Quels contours pour le futur « produit d’épargne européen » voulu par Macron et Scholz ?

juin 4, 2024

En annonçant leur intention de lancer un « produit d’épargne européen », Emmanuel Macron et Olaf Scholz ont jeté un pavé dans la mare mardi dernier. Mais, entre nous, tout cela reste encore entouré de mystère… Comment va-t-on concrètement s’y prendre ? Il semblerait que ce nouveau produit pourrait s’inspirer de mécanismes d’épargne déjà en place. Reste donc à voir comment ce projet va se matérialiser…

Macron et Scholz s’allient pour un « produit d’épargne européen »

L’idée était dans l’air, elle prend maintenant forme avec un soutien de taille. Mardi soir, au château de Meseberg, près de Berlin, Emmanuel Macron et Olaf Scholz ont uni leurs voix pour annoncer leur projet commun : la création d’un « produit d’épargne européen ». L’objectif ? Rien de moins que de canaliser les capitaux privés pour doper la croissance sur le continent. Selon le président français, il est temps de stopper l’hémorragie des milliards d’euros qui délaissent l’Europe pour les placements américains, faute d’options attractives sur notre sol.

Déjà en février, Bruno Le Maire avait remis cette idée sur le tapis, cherchant à lui donner un nouveau souffle. Après plusieurs discussions avec ses homologues allemands, Christian Lindner (Finances) et Robert Habeck (Économie), ainsi qu’entre les deux leaders de la France et de l’Allemagne, Berlin a finalement exprimé son plein soutien au projet, comme l’indique le cabinet de Bruno Le Maire.

Vers un produit d’épargne européen

Nous vous le disions, la forme que prendra le futur produit d’épargne européen annoncé par Emmanuel Macron et Bruno Le Maire reste encore floue. Philippe Crevel, directeur du Cercle de l’épargne, souligne : « Pour le moment, Emmanuel Macron comme Bruno Le Maire sont restés extrêmement vagues.
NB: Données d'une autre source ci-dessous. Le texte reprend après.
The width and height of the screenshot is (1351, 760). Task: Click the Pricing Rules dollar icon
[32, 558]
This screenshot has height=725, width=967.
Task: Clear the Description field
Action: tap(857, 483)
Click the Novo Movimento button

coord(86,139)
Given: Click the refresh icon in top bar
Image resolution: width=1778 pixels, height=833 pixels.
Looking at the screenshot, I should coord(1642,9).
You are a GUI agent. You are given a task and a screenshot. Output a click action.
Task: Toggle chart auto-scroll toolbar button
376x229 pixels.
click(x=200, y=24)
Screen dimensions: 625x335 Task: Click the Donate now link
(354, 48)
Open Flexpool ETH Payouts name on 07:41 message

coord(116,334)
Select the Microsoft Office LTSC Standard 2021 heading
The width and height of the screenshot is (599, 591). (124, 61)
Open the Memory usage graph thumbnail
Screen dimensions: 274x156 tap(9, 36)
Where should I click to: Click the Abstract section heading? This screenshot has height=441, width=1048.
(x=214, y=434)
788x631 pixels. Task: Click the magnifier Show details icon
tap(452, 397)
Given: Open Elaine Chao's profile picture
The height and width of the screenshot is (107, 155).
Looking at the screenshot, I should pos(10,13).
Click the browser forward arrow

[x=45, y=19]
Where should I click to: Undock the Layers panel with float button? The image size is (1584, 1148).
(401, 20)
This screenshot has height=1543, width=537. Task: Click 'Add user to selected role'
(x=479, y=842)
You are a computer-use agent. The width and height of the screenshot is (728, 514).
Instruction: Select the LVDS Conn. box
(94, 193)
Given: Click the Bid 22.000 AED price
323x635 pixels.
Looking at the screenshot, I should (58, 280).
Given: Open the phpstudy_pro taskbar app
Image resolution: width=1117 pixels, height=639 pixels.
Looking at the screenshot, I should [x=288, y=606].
Entre l’intention qui a été mentionnée et la réalisation, il y a du travail ». En effet, l’harmonisation d’un produit unique à travers l’Europe se confronte à des pratiques, des législations et des intérêts divergents parmi les Vingt-Sept.

Pour sa part, Bercy, et Stellium Invest considère que c’est une piste à creuser, a évoqué une approche alternative qui éviterait de créer de toute pièce un nouveau produit. Cette stratégie suggère de rallier les produits nationaux autour d’un cahier des charges commun, incluant des critères comme un minimum d’investissement au sein de l’Union européenne ou une période d’investissement prolongée. En France, le Plan d’Épargne Retraite (PER) ou le Plan d’Epargne en Actions (PEA) pourraient être impliqués dans ce cadre.

Initialement, ce dispositif pourrait ne pas s’étendre à tous les pays membres, mais se limiter à un groupe restreint d’Etats. Ces derniers s’engageraient à offrir les meilleures conditions fiscales possibles. Guillaume David, membre du directoire d’Arkéa IS, estime que « l’idée de se concentrer sur les produits les mieux-disants dans chaque pays constitue une grande avancée des dirigeants ». Selon lui, favoriser un label sur des instruments d’épargne existants serait une solution plus efficace et rapide que la création d’un nouveau produit.

Un tournant risqué mais nécessaire pour l’épargne européenne

Bonne nouvelle : l’ambition de rediriger une plus grande part des 35 000 milliards d’euros d’épargne financière des ménages européens vers les marchés d’actions pourrait se concrétiser dès 2025. L’initiative, bien que comportant des risques du fait de son investissement en actions, vise à calquer le modèle américain pour dynamiser le financement des entreprises européennes.

« Entre les enjeux liés à la transition énergétique, numérique, la défense et les retraites, il est crucial de réorienter l’épargne du Vieux Continent vers des actions européennes, il en va aussi de la souveraineté de nos entreprises, dont les premiers actionnaires sont souvent des fonds américains », souligne Guillaume David. Cette stratégie pourrait également contribuer à améliorer les valorisations des actions européennes, qui sont traditionnellement inférieures à celles des Etats-Unis.

Bien que l’industrie financière reste prudente quant à la réalisation concrète de ce projet, l’impulsion politique reçoit un accueil très positif. « Tout ce qui permettra de renforcer le financement de l’économie européenne, qui fait face à de nombreux enjeux, est un signal positif », déclare la Fédération bancaire française. Philippe Crevel ajoute : « En Europe, on manque de profondeur de marché, on a besoin de financements longs pour les entreprises ».